One of the most significant steps taken by Governor Uba Sani was the implementation of stringent cost-cutting measures across various sectors of governance. Recognizing that a bloated bureaucracy can drain state resources, Sani has focused on streamlining government operations. This has involved reducing unnecessary expenditures, optimizing resource allocation, and eliminating wasteful practices that have historically plagued public administration in Nigeria.
By prioritizing efficiency, Governor Uba Sani has been able to redirect funds towards critical areas such as education, healthcare, and infrastructure development. This reallocation not only enhances service delivery but also fosters public trust in the government.
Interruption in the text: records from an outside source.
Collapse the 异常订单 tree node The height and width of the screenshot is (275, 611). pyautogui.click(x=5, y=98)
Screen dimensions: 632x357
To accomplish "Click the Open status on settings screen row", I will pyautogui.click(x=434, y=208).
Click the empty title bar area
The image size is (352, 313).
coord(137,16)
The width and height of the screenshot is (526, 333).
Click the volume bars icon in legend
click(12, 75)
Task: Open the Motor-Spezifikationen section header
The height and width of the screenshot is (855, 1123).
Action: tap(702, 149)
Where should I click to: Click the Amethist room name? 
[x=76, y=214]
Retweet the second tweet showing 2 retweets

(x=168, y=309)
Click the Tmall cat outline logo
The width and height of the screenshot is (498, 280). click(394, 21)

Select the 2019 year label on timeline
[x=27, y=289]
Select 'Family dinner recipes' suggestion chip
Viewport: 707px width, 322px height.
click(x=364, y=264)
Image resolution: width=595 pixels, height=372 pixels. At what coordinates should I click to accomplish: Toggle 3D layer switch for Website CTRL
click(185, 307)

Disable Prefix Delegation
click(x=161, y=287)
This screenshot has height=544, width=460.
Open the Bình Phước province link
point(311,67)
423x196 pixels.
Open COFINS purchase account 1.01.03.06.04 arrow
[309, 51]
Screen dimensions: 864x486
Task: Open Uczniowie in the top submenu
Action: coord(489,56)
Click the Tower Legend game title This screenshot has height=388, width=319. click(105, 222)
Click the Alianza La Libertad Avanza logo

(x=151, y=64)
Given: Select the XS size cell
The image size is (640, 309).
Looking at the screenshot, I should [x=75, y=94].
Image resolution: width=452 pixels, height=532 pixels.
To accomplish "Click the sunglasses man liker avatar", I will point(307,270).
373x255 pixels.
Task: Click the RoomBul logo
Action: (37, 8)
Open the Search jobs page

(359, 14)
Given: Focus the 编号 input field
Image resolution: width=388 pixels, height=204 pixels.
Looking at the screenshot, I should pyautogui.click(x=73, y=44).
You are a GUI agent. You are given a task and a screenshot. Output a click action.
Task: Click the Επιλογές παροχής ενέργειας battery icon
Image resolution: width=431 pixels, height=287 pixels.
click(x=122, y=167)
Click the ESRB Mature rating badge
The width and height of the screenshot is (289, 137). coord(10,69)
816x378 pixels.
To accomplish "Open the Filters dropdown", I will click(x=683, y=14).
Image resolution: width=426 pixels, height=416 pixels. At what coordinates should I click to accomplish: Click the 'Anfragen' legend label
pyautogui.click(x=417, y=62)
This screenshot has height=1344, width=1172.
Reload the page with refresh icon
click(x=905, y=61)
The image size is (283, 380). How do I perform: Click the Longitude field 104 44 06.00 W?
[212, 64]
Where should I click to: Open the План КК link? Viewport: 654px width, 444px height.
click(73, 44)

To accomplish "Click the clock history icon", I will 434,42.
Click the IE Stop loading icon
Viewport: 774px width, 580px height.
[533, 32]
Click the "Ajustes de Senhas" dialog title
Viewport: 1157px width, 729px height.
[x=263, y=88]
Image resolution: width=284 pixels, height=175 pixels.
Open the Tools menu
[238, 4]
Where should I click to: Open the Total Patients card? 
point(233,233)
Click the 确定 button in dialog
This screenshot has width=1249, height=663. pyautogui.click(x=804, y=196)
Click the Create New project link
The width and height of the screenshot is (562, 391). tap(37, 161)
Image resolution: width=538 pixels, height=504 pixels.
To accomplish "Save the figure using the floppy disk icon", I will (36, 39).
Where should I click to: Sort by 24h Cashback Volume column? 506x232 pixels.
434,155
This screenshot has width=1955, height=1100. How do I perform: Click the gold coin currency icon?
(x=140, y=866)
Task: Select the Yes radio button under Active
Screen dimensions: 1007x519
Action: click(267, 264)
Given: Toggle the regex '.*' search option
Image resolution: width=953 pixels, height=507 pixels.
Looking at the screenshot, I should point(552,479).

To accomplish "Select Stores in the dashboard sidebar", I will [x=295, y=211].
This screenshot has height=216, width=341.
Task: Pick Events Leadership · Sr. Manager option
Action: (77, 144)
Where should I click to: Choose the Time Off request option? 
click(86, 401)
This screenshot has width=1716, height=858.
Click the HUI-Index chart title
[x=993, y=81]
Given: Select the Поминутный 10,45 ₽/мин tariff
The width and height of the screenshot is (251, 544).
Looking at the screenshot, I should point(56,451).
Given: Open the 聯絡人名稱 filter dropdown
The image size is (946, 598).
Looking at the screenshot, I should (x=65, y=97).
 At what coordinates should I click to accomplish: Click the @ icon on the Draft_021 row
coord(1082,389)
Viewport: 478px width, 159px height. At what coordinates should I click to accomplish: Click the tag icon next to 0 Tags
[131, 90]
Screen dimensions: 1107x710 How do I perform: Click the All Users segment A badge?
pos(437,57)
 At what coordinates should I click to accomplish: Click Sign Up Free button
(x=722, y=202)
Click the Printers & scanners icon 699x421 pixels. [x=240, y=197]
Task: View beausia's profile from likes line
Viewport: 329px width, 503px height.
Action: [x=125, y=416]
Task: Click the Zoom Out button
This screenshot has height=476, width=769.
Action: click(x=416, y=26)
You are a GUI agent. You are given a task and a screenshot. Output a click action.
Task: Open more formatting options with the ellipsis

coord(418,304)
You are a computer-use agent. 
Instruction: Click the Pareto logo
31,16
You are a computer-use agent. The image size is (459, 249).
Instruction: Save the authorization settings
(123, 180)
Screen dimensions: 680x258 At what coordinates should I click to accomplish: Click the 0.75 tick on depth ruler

The governor’s commitment to transparency and accountability has further reinforced this trust, encouraging citizens to support his initiatives and participate in the governance process.
A cornerstone of Uba Sani’s economic strategy, worthy of mentioning has been the aggressive enhancement of Kaduna State’s Internally Generated Revenue (IGR). Understanding that reliance on federal allocations can be precarious, Sani has sought to diversify the state’s revenue streams. His administration has implemented various reforms aimed at improving tax collection and broadening the tax base.
One of the key initiatives has been the digitization of tax collection processes, which has significantly reduced leakages and improved efficiency. By leveraging technology, the state has been able to track tax compliance more effectively and ensure that all eligible citizens contribute their fair share.
Furthermore, the governor has actively sought to promote local businesses and attract investments the establishment of business-friendly policies and incentives. This has encouraged both local and foreign investors to explore opportunities in Kaduna State, thus further bolstering the state’s IGR.
In addition to enhancing IGR, Governor Uba Sani has leveraged external grants and partnerships to support the state’s development agenda. This is commendable. What are friends and good relationships for? Recognizing that collaboration with international organizations, non-governmental organizations (NGOs), and development partners can provide much-needed resources, Sani has actively sought out these relationships. His testimony in this regard is that the administration has successfully secured grants for various projects, including infrastructure development, healthcare improvements, and educational initiatives. By aligning state priorities with the goals of these organizations, Sani has been able to attract funding that would otherwise be unavailable. This strategic approach not only alleviates the financial burden on the state but also ensures that critical projects are implemented effectively.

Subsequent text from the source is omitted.